Face It

Face It

Steve Farrand and I have now completed four days in the northern Serengeti after a couple down at Manyara. Tomorrow we pick up five more intrepid travelers to continue my survey of post-pandemic Tanzania.

The troubled world goes well beyond Fox News. Vaccine is available in the most remote corners of Tanzania, but much of it’s sitting in fridges unused. One of Africa’s most prestigious safari companies, AndBeyond, admitted to me this week that most of their staffs remain unvaccinated.

“It’s a very slow process,” the manager of Klein’s Camp told me. How come, then, so many other companies are fully vaccinated?

It’s not a debate over whether Sinopharm – the Chinese vaccine which is so readily available here – is effective. WHO rates Sinopharm as almost 80% efficacious against preventing hospitalization and the latest Peru study suggests it may be one of the better vaccines against the vicious Lambda variant.

Dr. Frank Artress of the FAME Medical Clinic in Karatu assured me that the vaccine is living up to WHO’s rating. Prior to its widespread use in his rural area of Tanzania all three of his available wards were filled with Covid patients. When I spoke with him last week he proudly told me there was only one Covid patient in his hospital.

He’s quick to point out, however, that this anecdotal report is not a scientific study. He says that infection rates throughout northern Tanzania are declining, “and I don’t know why.”

Clearly, though, vaccines including Sinopharm contribute to the decline, and the resistance to its use was identical to the resistance shown first in July to the million Johnson & Johnson vaccines that the U.S. government donated to Tanzania.

The country immediately prioritized the J&J use for essential government workers, health care workers and those in the tourism industry, because it is so important to the life of northern Tanzania.

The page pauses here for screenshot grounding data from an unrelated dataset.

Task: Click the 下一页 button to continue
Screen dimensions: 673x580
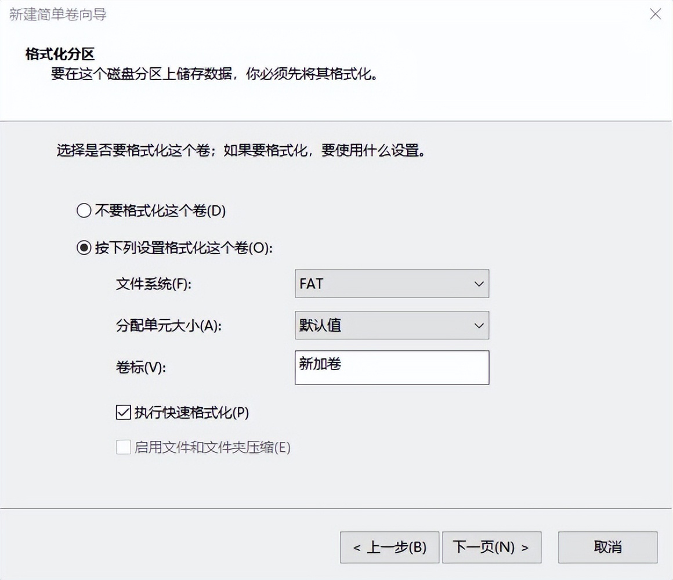Action: tap(492, 547)
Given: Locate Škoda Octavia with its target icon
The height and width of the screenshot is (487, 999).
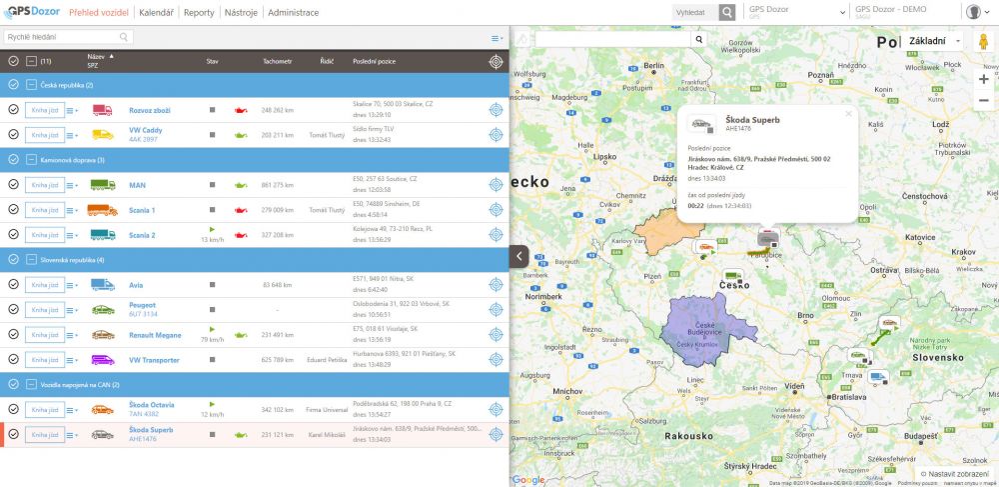Looking at the screenshot, I should [x=496, y=409].
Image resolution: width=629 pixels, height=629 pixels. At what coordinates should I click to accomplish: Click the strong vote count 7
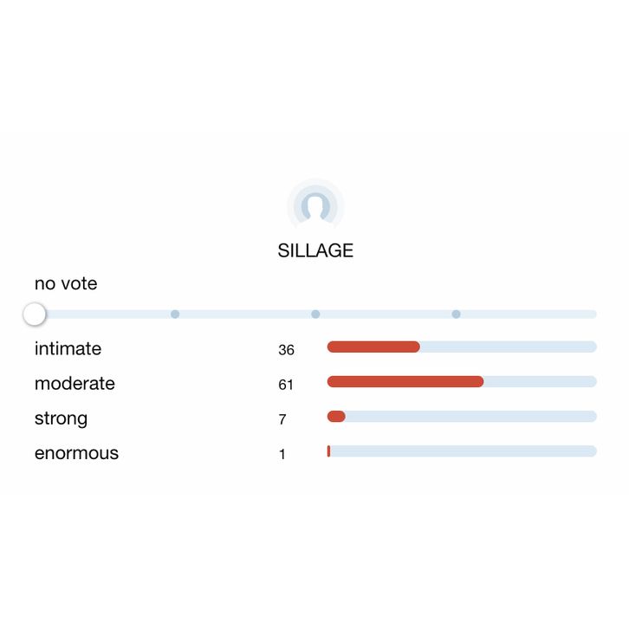[x=282, y=419]
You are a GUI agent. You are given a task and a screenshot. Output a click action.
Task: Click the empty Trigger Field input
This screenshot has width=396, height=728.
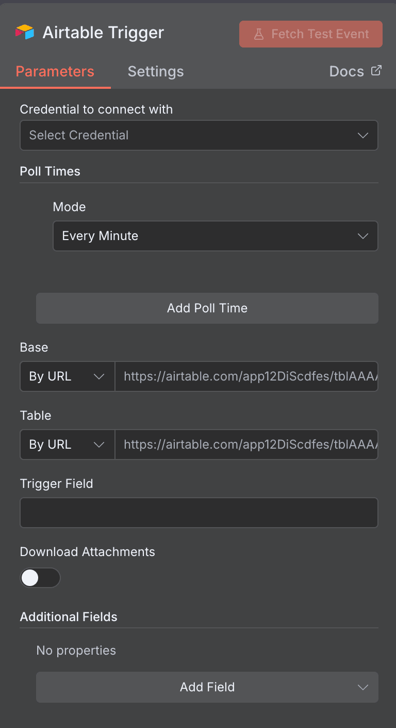tap(199, 512)
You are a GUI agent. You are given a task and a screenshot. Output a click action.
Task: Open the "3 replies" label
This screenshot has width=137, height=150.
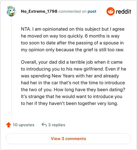pos(57,125)
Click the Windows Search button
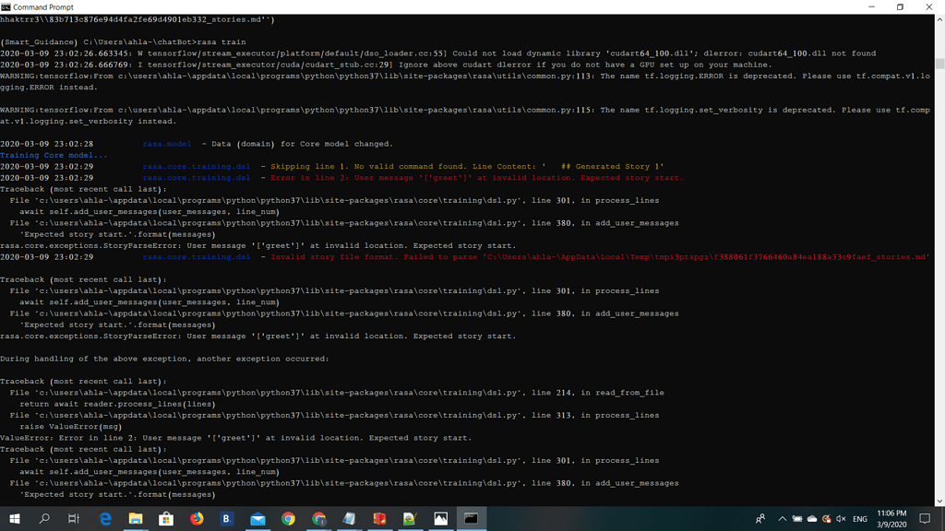This screenshot has width=945, height=531. (x=44, y=518)
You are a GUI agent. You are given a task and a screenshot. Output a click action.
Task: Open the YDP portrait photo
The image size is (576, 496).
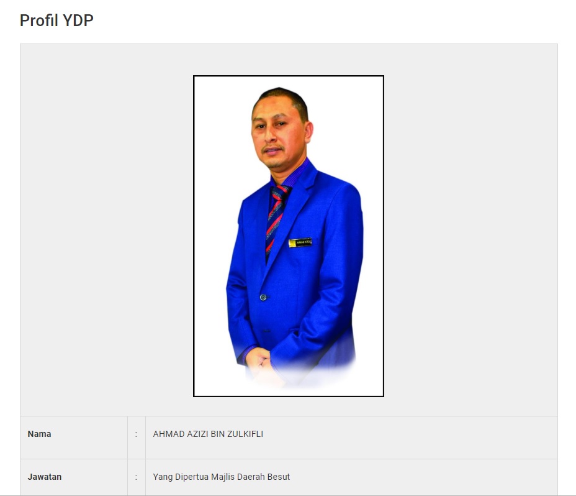coord(289,236)
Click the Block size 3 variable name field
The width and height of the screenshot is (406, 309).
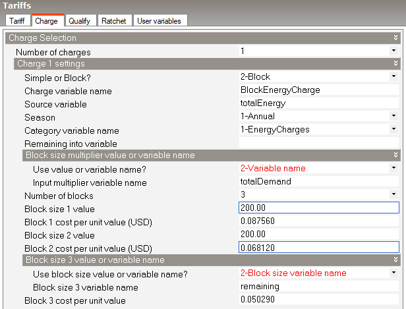pos(318,287)
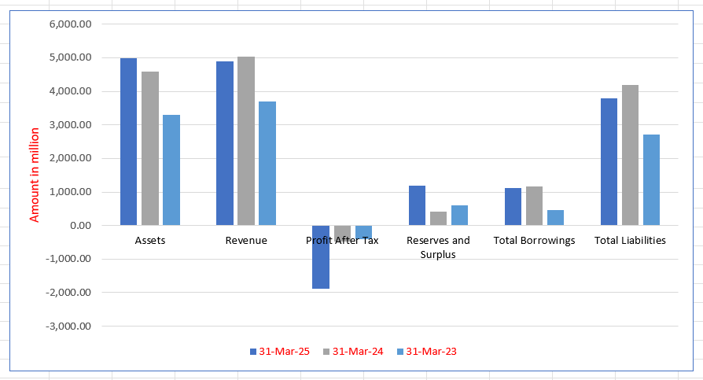
Task: Click the 31-Mar-25 legend color marker
Action: [253, 352]
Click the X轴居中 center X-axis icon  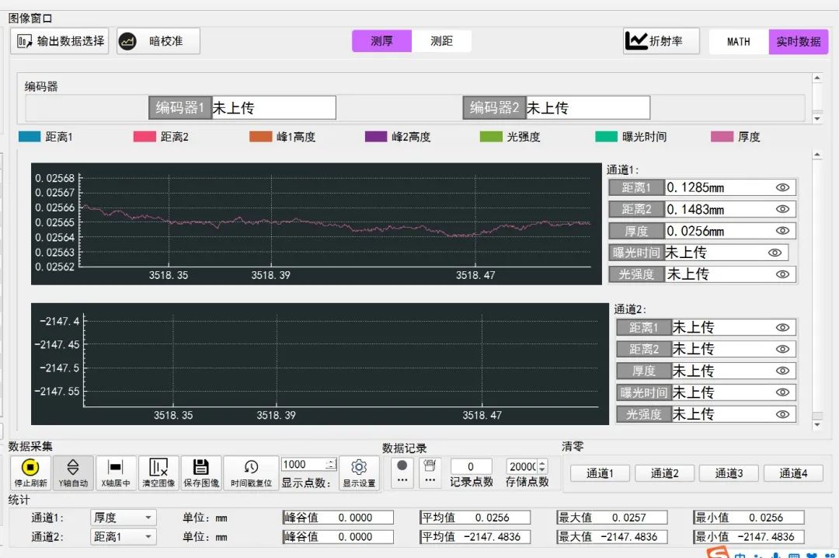tap(116, 473)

The President of the Country, Mama Samia, publicly promotes vaccines and media reported her getting her shots. Her government supports unequivocally the mandates that so many tourism companies place on their staff to become vaccinated.

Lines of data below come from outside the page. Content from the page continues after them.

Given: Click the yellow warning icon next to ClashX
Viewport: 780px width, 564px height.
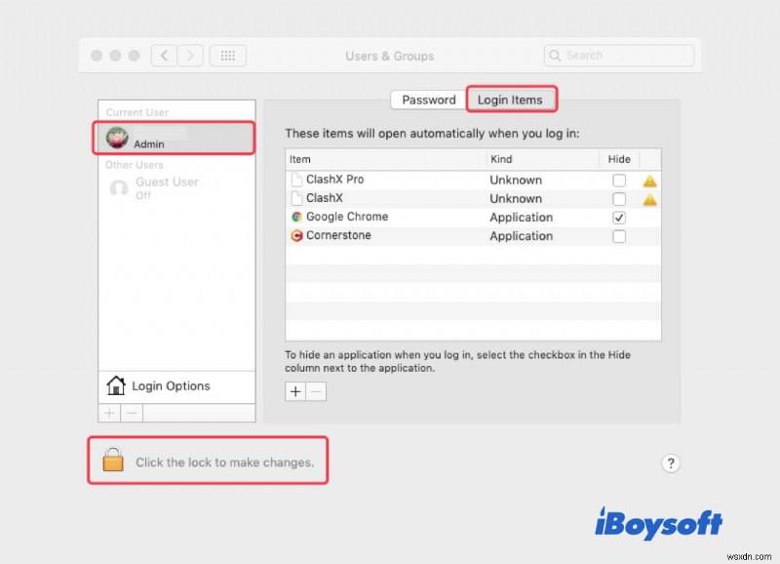Looking at the screenshot, I should [x=649, y=198].
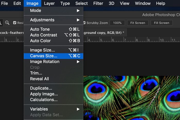
Task: Select Duplicate menu entry
Action: coord(41,88)

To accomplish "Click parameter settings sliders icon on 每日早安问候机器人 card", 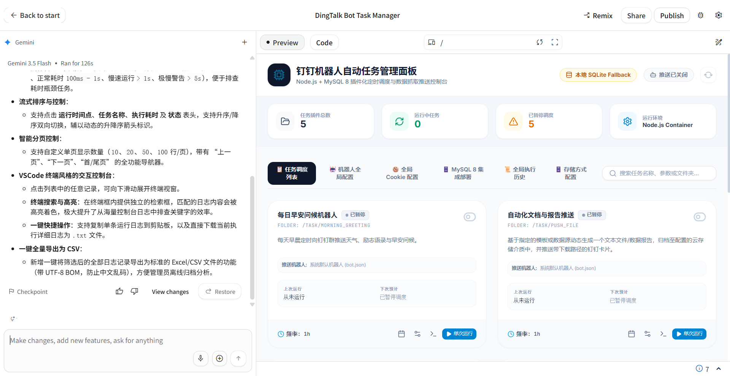I will point(417,334).
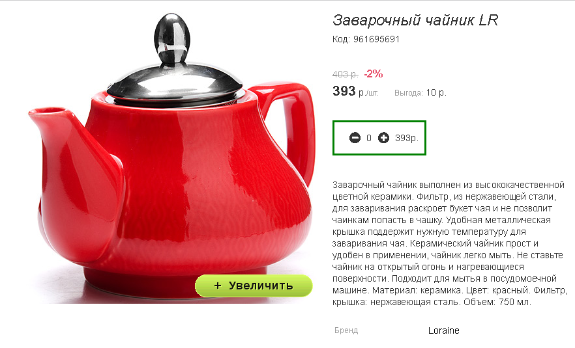
Task: Open the Loraine brand link
Action: click(x=443, y=330)
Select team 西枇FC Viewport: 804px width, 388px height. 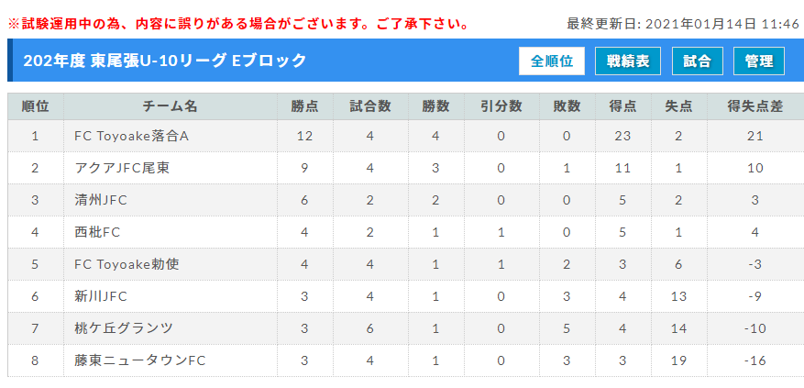pos(97,232)
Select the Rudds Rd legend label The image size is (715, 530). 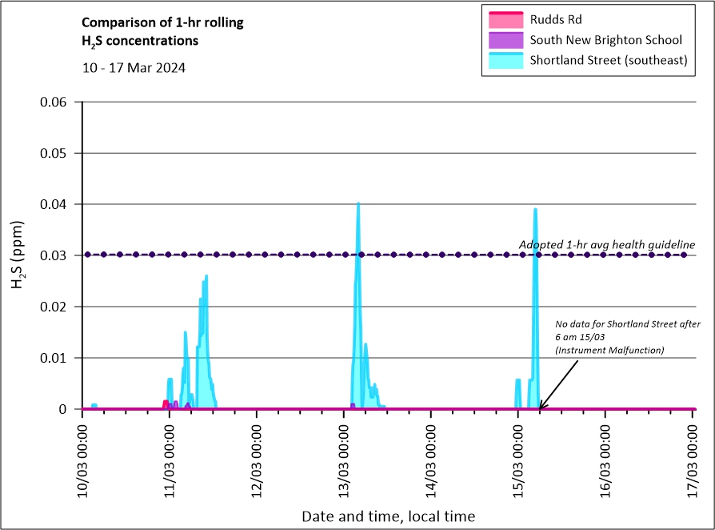tap(557, 19)
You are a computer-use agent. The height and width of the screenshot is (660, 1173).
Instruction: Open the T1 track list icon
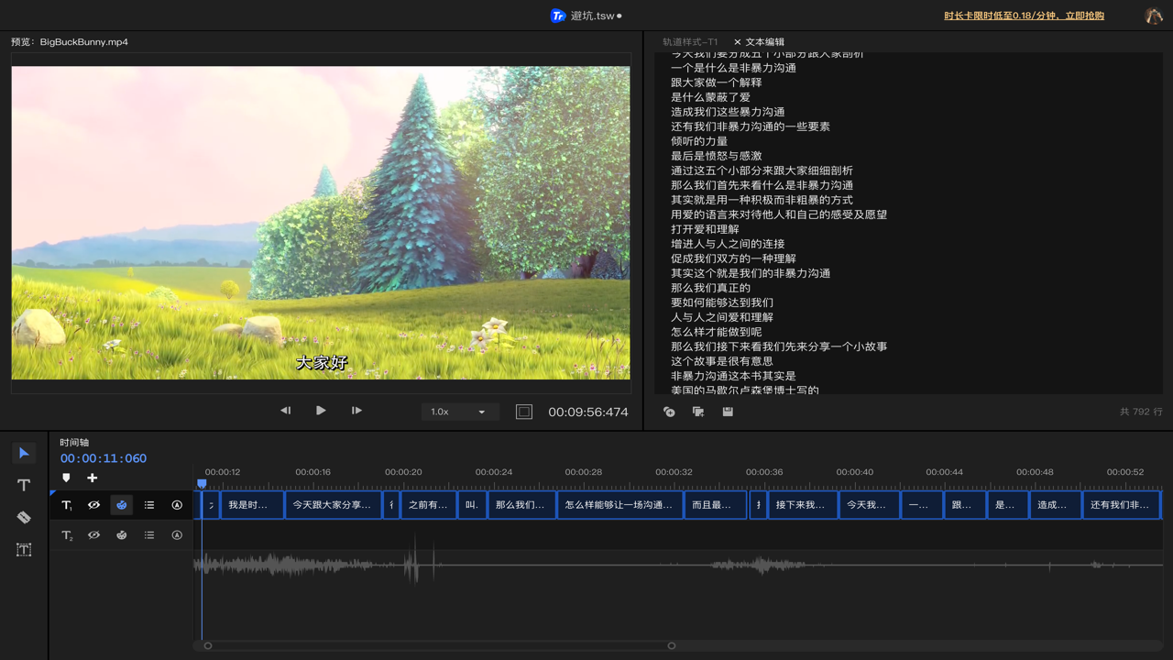coord(149,505)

So why does a company like AndBeyond fail in this endeavor?

The answer is a touchy one and I was reluctant to embrace it, but my continuing conversations with staff and management at a number of Tanzanian tourism companies has convinced me it’s true.

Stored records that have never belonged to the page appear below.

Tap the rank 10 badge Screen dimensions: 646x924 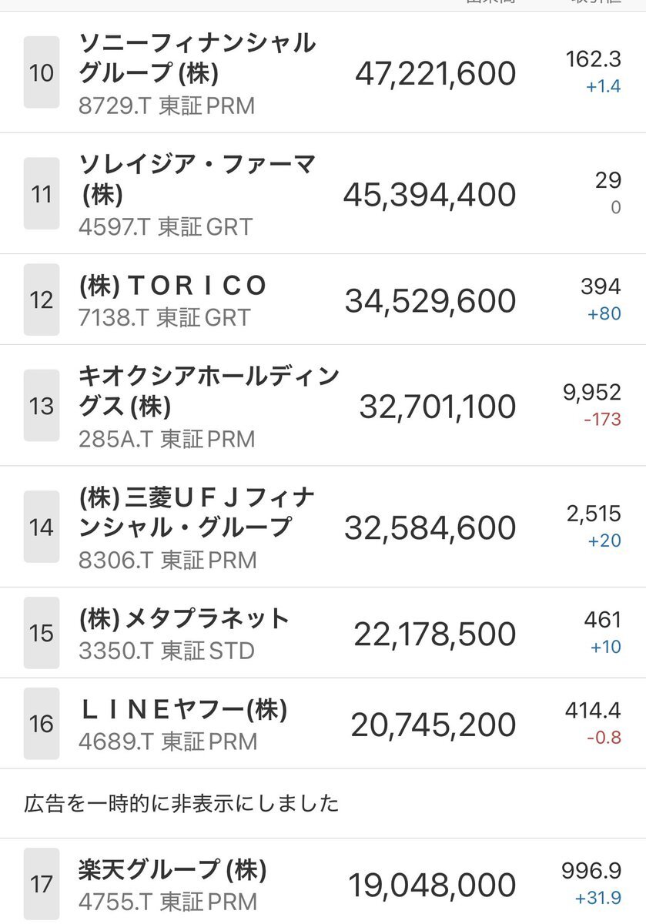point(42,73)
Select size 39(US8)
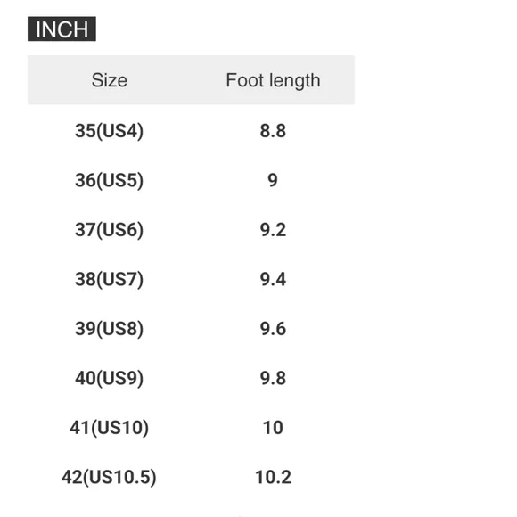 109,329
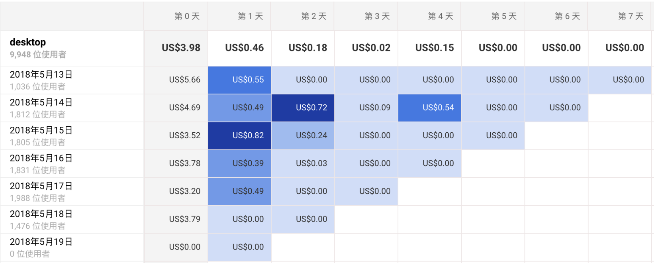The width and height of the screenshot is (654, 263).
Task: Click the US$0.09 day 3 cell
Action: point(374,108)
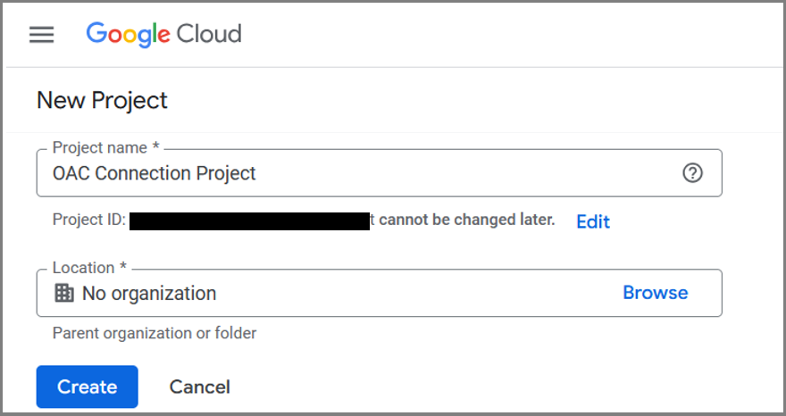
Task: Click Edit next to Project ID
Action: point(593,221)
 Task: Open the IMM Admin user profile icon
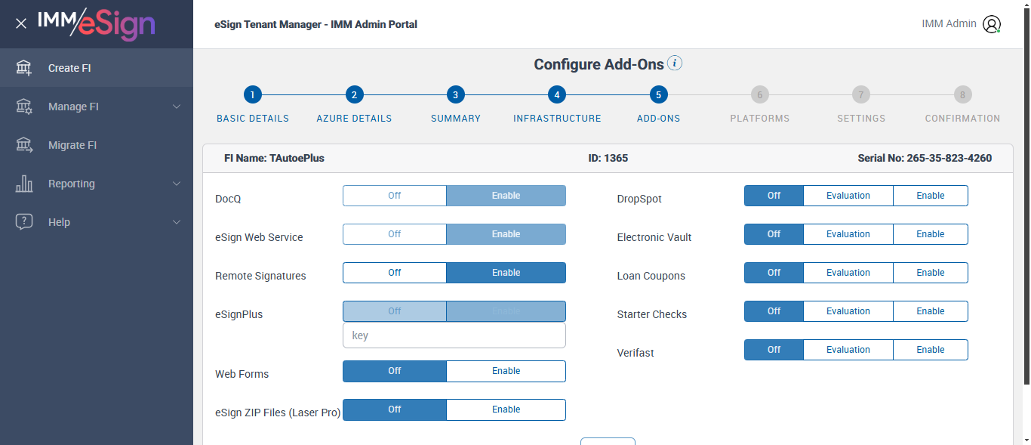pos(991,24)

AndBeyond develops upmarket properties in very rural locations and actively seeks staff from these very underprivileged communities. Its training program is a gold standard and its visible staff are always among the best I encounter. I have serious concerns about their pervasive use of white mostly South African managers as a confirmation of the racism institutionalized in the luxury travel business, but there’s never been any question in my mind about their remarkable successes in taking a kid from the deepest bush and helping her become a sophisticated travel professional.

This is not the modus operandi of the vast majority of good safari companies in Tanzania. In fact it’s almost the reverse. There are numerous relatively expensive colleges of tourism throughout the country that attract mostly the best, brightest and richest from the urban areas.

I spoke with several AndBeyond staff in the last few days and one remarkable rags-to-riches safari company owner in Karatu who all told me that they would be happy to get vaccinated, but that their wives and families back home are so terrified at the prospect that doing so would divide their family.

I’m afraid I have no way of verifying this nor do I feel comfortable assessing the veracity of these conversations. But telling are the specific reasons then given for the “terror of being vaccinated.”

Infertility, magnetism and spontaneous electrification among others even more nonsensical. According to one source in Nairobi’s Kibera slum, the prevalent hesitancy is the belief that the white man has begun a global genocide against all other races.

Where does this nonsense come from?

Facebook.

Much of Africa lacks the time, personal technology and skills to participate in viral campaigns a la Fox News, Twitter or YouTube and the like. Unlike at home, it really doesn’t seem like there’s a Tucker Carlson urging his cult to kill themselves.

But everyone is on Facebook. The social media platform with its more than 50 obscure African languages is ubiquitous. Certainly Carlson’s viral lying motivates or gets into this complex chain of doom, but all it seems to take is a single post reminiscent of the 16th century’s Kabaka chief wife accusing the second wive of thievery followed instantly by execution.

The power of Facebook in Africa is scary. Not that I don’t think it’s scary at home, but there seems to be no filter in Luo or censor in Maasai that’s slowing down the heart-breaking obstacles to freely vaccinating Africans from Covid.

Who will, or even can, do something about this?